KABUL, April 7 (IslamOnline & News Agencies) - The American embassy in Kabul said Sunday that it had recommended that Washington pay compensation to civilian victims of the six-month-old bombing campaign in Afghanistan, news agencies reported.
Michael Metrinko, the head of the embassy's political and consular section, told reporters he was awaiting an answer from Washington to the recommendation after he met Afghans who had been injured or bereaved in the campaign.
"The embassy has recommended that a positive response to this [the compensation claims] be given. This is the embassy recommendation," he said outside the newly-reopened embassy.
"If and when we get answer from [Washington] then they will have to decide what is feasible, what is possible," he added.
Metrinko, a Dari speaker, was visibly moved as he listened patiently to stories from victims, many of whom had traveled hundreds of miles to Kabul.
Goma Khan had travelled from Kunduz with his eight-year-old daughter Amina to tell the diplomat how he lost 16 relatives when four bombs destroyed their home late last year.
"What was our fault? We were bombed by the United States forces and now we want them to pay us for the damage they caused. He told us they would help us but we don't know when," Khan told reporters.
"We lost everything, we have nothing. They should help us."
Amina said she was making tea in the kitchen when the bombs struck.
"Our neighbors and other people helped us out. I lost my five brothers, two sisters, my mother, uncle and cousins."
The event was organized by Global Exchange, a San Francisco-based organization, which has been lobbying the U.S. government to compensate civilian victims.
The organization has been conducting a survey throughout Afghanistan to establish the number of civilians killed and the amount of damage.

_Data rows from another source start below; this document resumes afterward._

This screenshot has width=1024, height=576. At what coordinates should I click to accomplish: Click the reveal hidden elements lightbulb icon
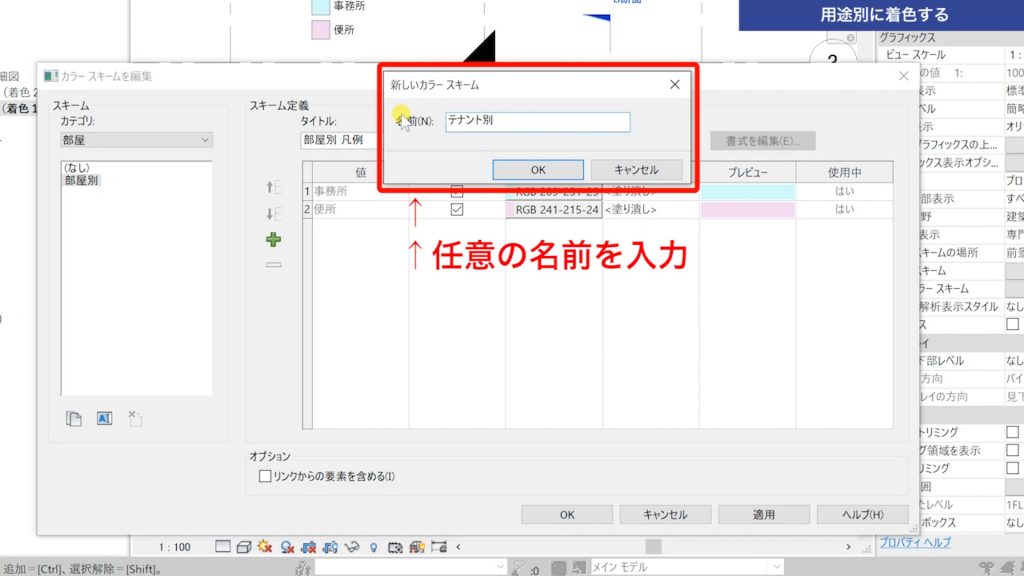pos(373,547)
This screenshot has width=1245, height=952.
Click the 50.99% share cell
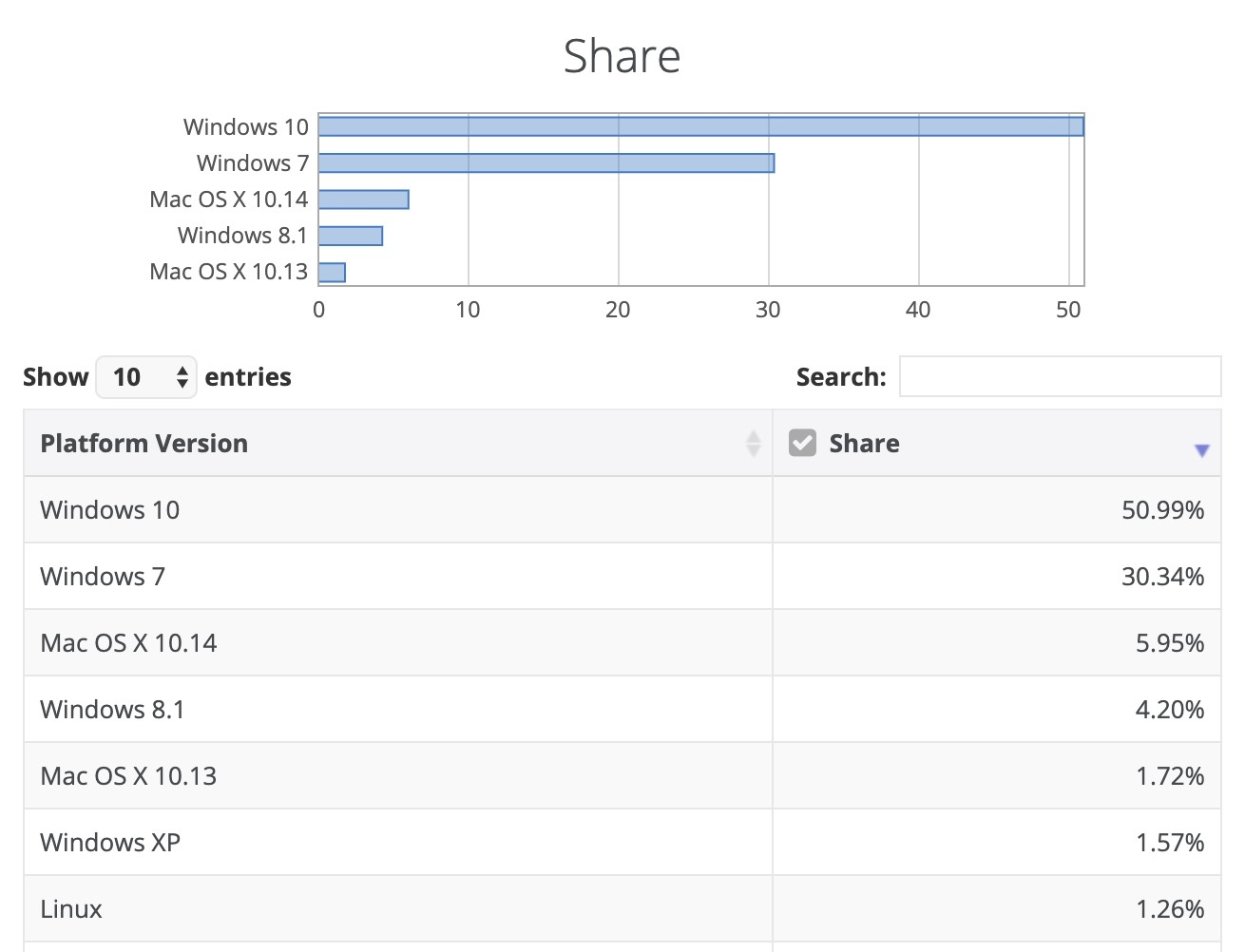pyautogui.click(x=1161, y=510)
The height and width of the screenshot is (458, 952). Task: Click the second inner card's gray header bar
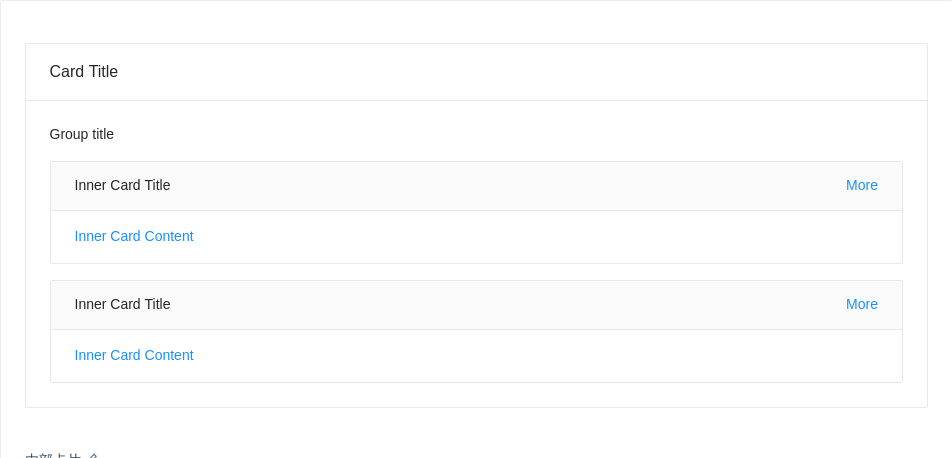pos(500,305)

"It's been six months, it's too long", spokeswoman Marla Ruzicka said.
"We are saying each family should be compensated more or less 10,000 dollars to rebuild their home, to provide economic and welfare programs for women, who can't work and whose husbands have died.
"If there were 2,000 families that were impacted, that's $20 million - that's nothing.
"There's no reason why they can say no to the compensation claims. It's the right thing to do."
Ahmed Hashimi, who has been conducting field-work for the Global Exchange survey, said it was the first time that the embassy had responded to their campaign.
"Nobody has gone to those families to help them in six months. In this case lots of families are very mad about this, a lot of families are very sad about why nobody comes to our village.
"These families need help, support from the United States and for them to say they are sorry."
Hashimi said the surveys had revealed that many families had been almost totally wiped out by bombs.
"Every village in Jalalabad that I myself surveyed, in every family there were six or seven people who had died," he said.
The U.S.-led campaign in Afghanistan began on October 7 last year. It is not known how many civilians have been killed with estimates ranging from around 1,000 to 5,000.
Global Exchange has also organized a pro-Palestinian civil disobedience event, where two members of their organizations were arrested in front of the U.S. State Department Friday in protest to U.S. funding of the illegal Israeli occupation of Palestinian lands, and its increasingly deadly belligerence against Palestinian civilians.